### AVAILABLE DATA
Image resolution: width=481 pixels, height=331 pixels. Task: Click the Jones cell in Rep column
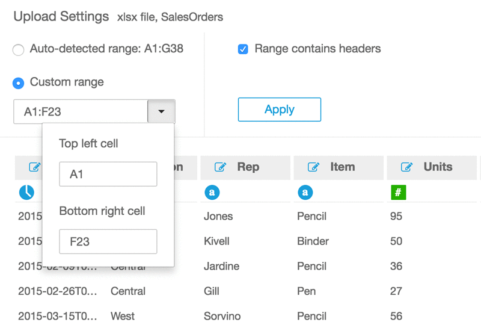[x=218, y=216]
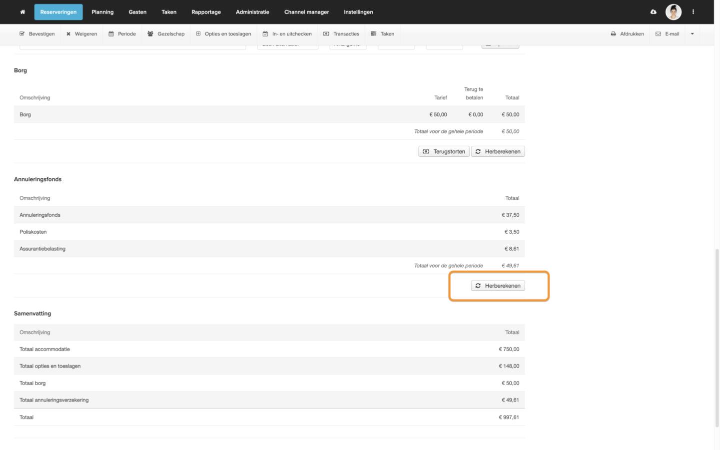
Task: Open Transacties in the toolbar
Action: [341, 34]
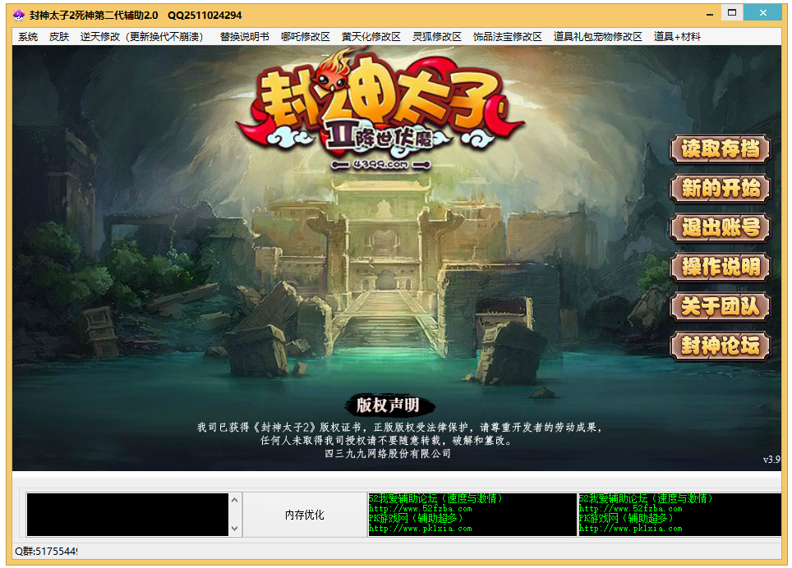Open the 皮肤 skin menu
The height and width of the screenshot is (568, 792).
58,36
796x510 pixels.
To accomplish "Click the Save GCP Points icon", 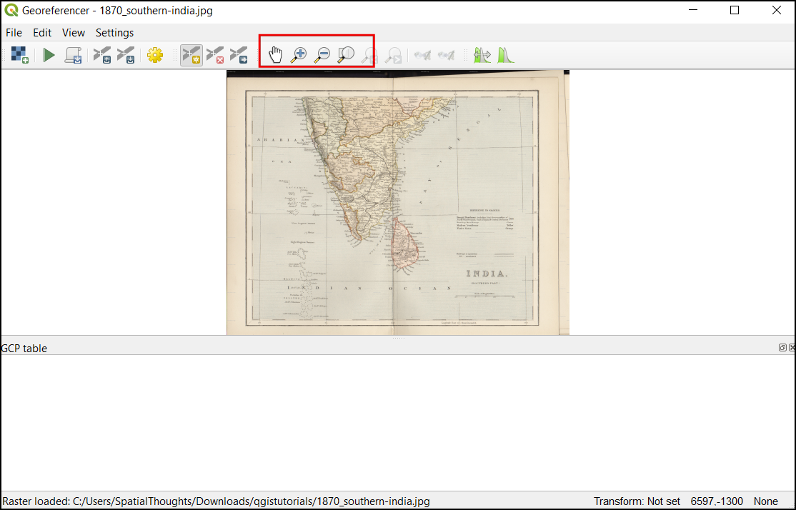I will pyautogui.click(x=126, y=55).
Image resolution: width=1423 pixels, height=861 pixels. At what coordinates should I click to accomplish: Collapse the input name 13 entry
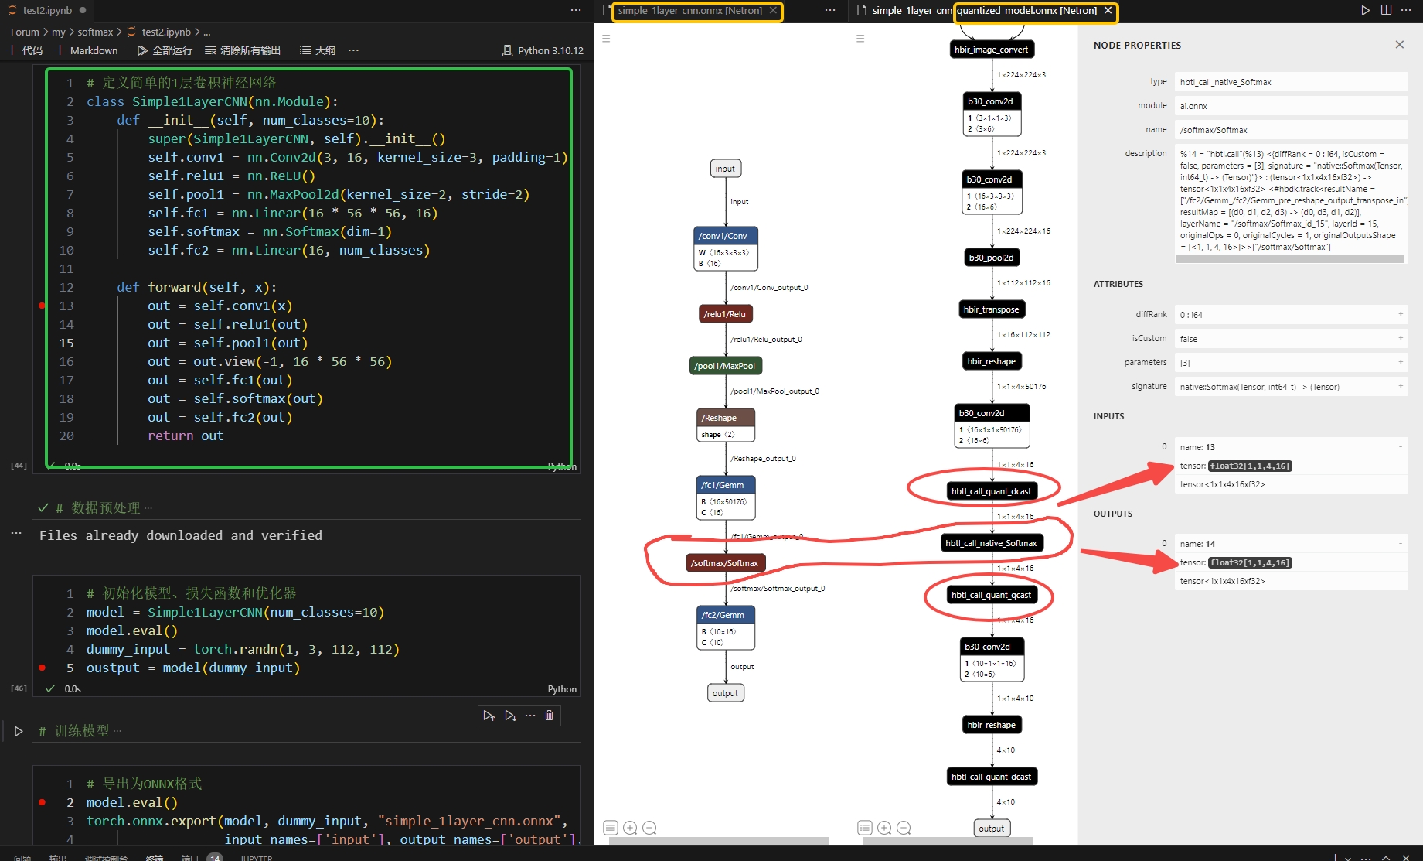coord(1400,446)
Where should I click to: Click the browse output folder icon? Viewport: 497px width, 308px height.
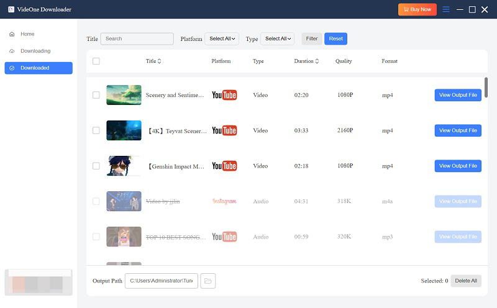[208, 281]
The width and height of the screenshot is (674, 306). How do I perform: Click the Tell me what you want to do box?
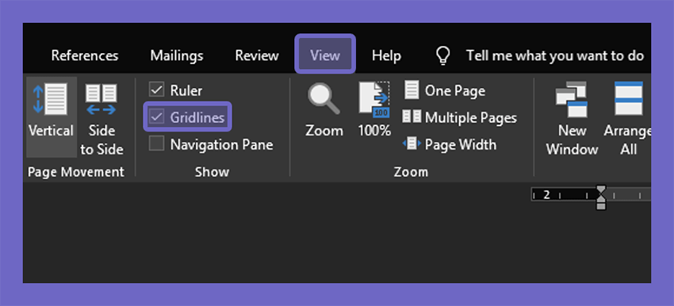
######
### AVAILABLE DATA
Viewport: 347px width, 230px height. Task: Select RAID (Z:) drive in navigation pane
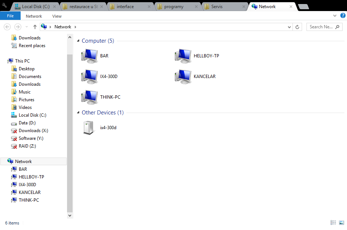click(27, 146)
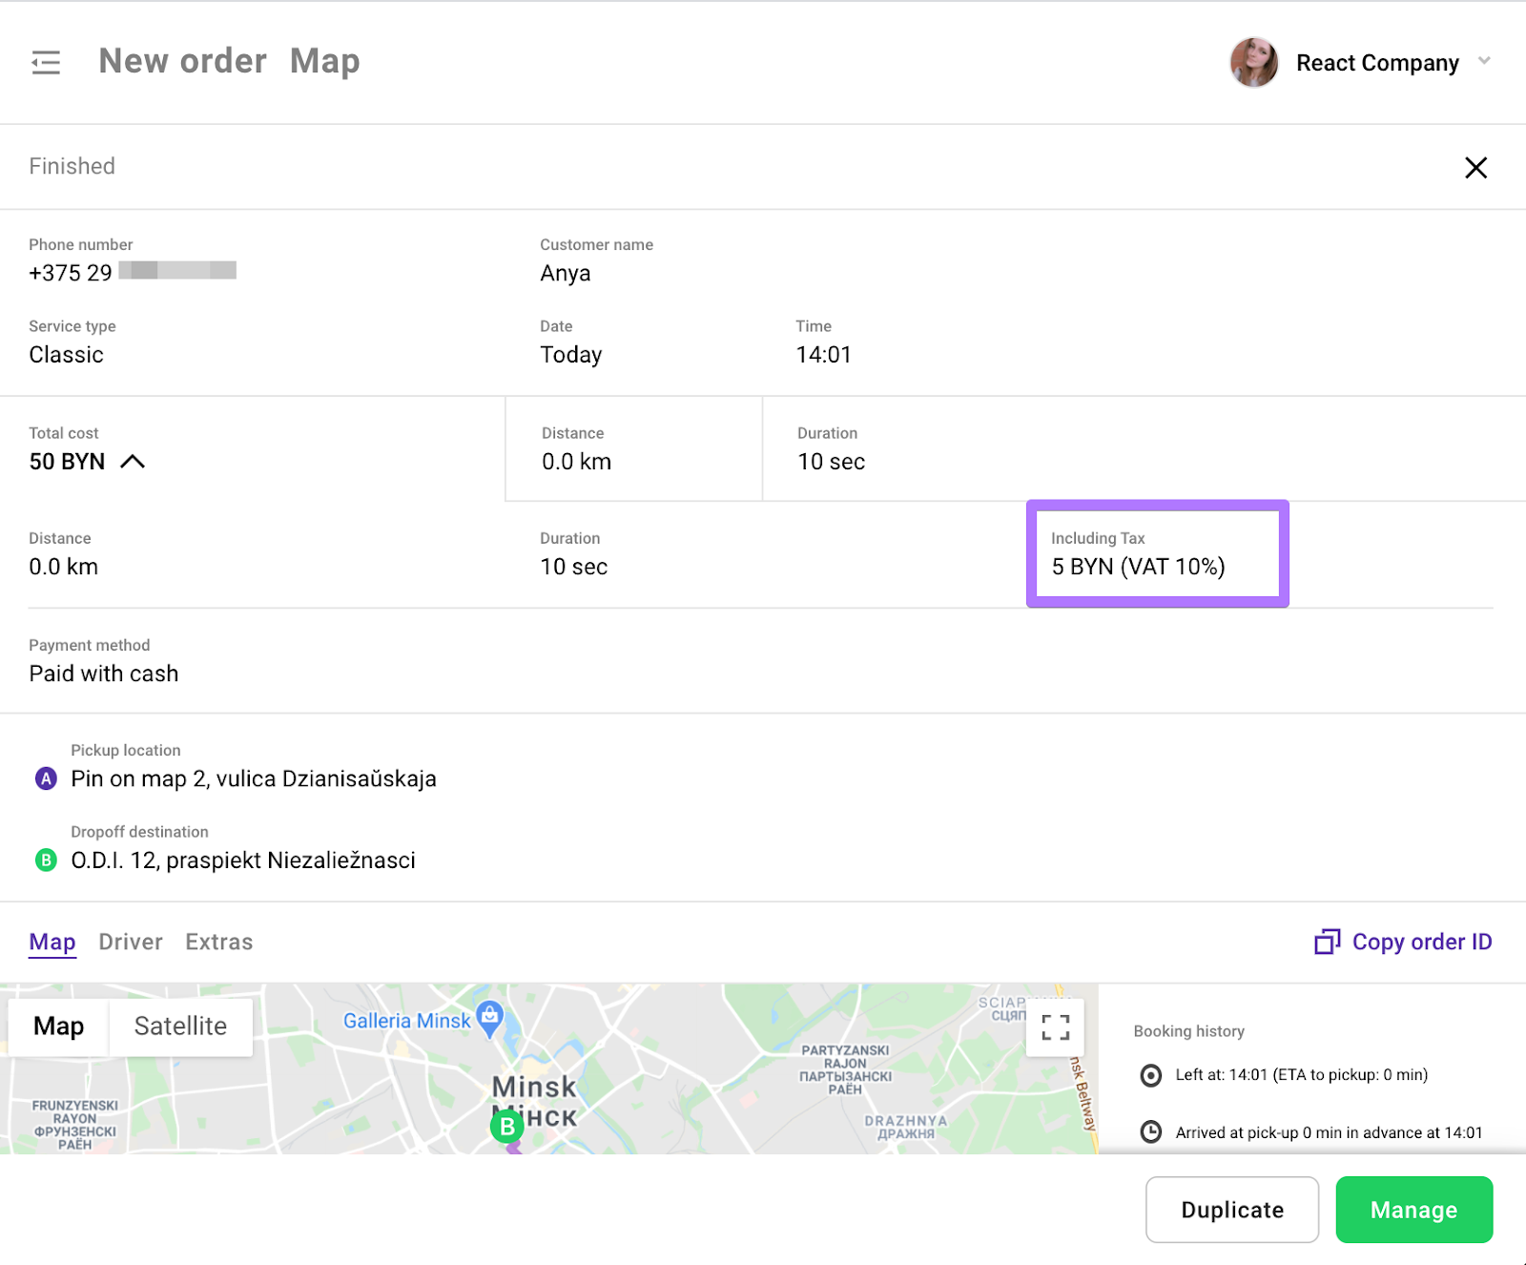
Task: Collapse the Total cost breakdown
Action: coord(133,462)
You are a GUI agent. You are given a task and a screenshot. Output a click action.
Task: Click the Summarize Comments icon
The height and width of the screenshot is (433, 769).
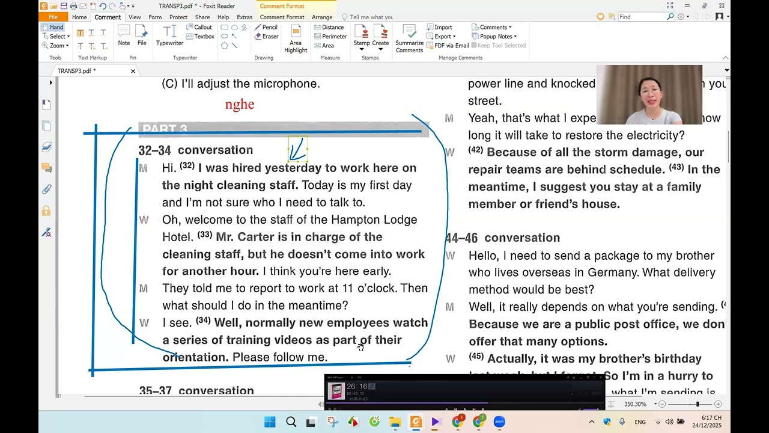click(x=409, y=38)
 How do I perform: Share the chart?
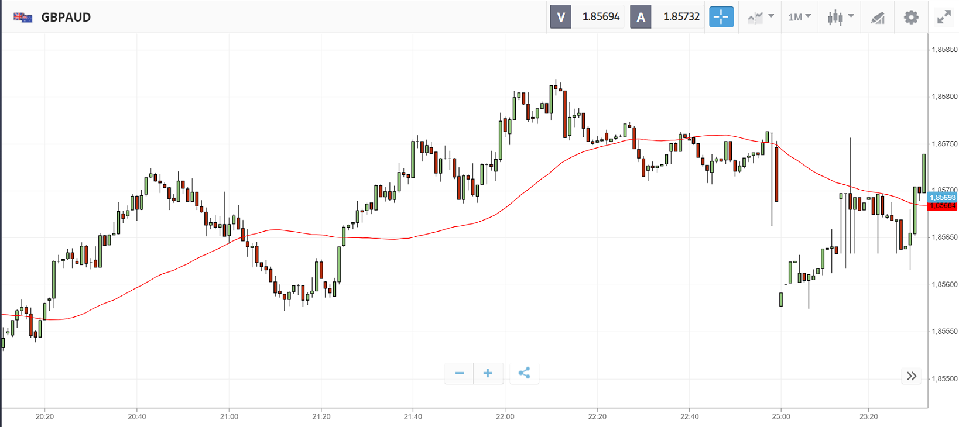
######
### AVAILABLE DATA
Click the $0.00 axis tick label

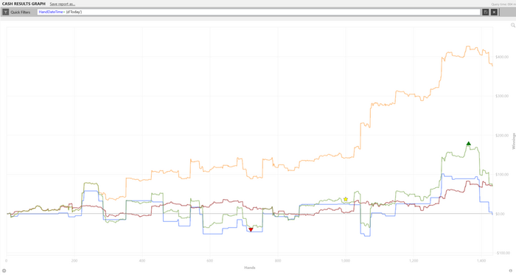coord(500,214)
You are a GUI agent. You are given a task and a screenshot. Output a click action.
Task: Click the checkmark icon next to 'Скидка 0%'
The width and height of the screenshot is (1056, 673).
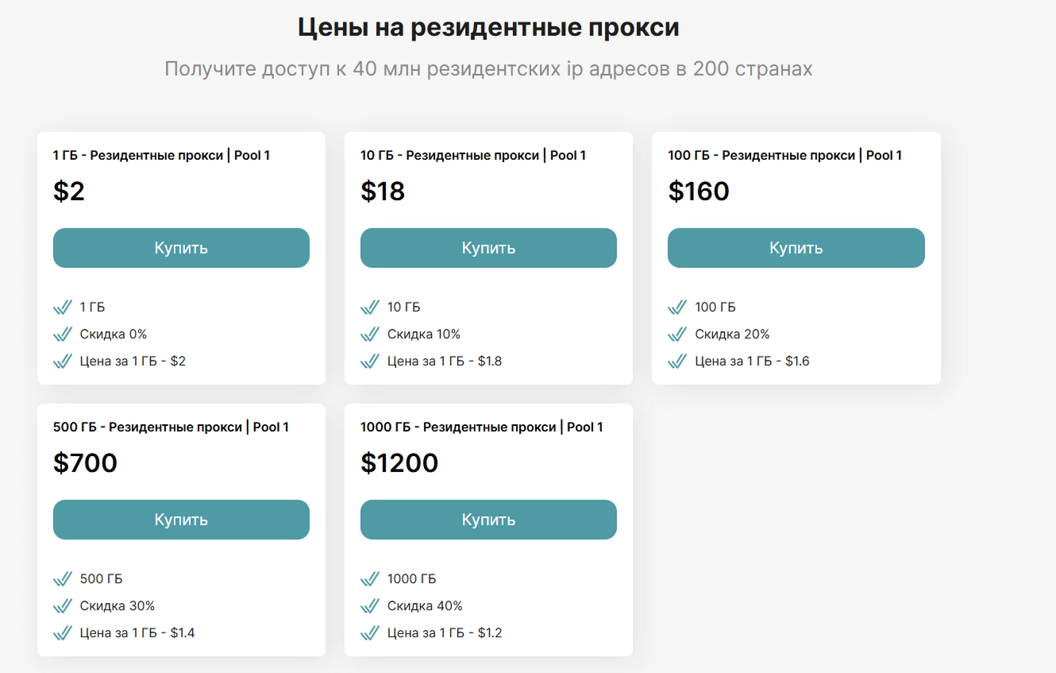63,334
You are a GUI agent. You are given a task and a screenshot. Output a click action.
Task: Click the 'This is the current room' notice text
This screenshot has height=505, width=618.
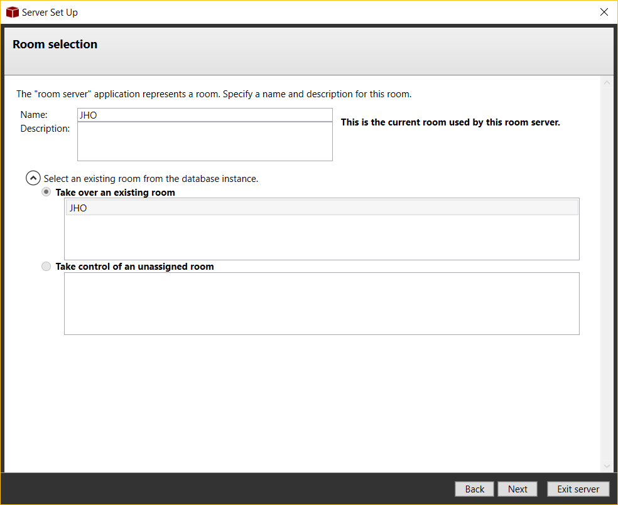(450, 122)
######
Taking the entries above, extract every line from the one bearing "Click the $0.00 axis tick label" through the one bearing "Task: Click the 'This", exactly, with no pictures.

_SOLUTION TO THE EXERCISE_
Click the $0.00 axis tick label

coord(500,214)
You are a GUI agent. You are given a task and a screenshot. Output a click action.
Task: Click the checkmark icon next to 'Скидка 0%'
The width and height of the screenshot is (1056, 673).
63,334
You are a GUI agent. You are given a task and a screenshot. Output a click action.
Task: Click the 'This is the current room' notice text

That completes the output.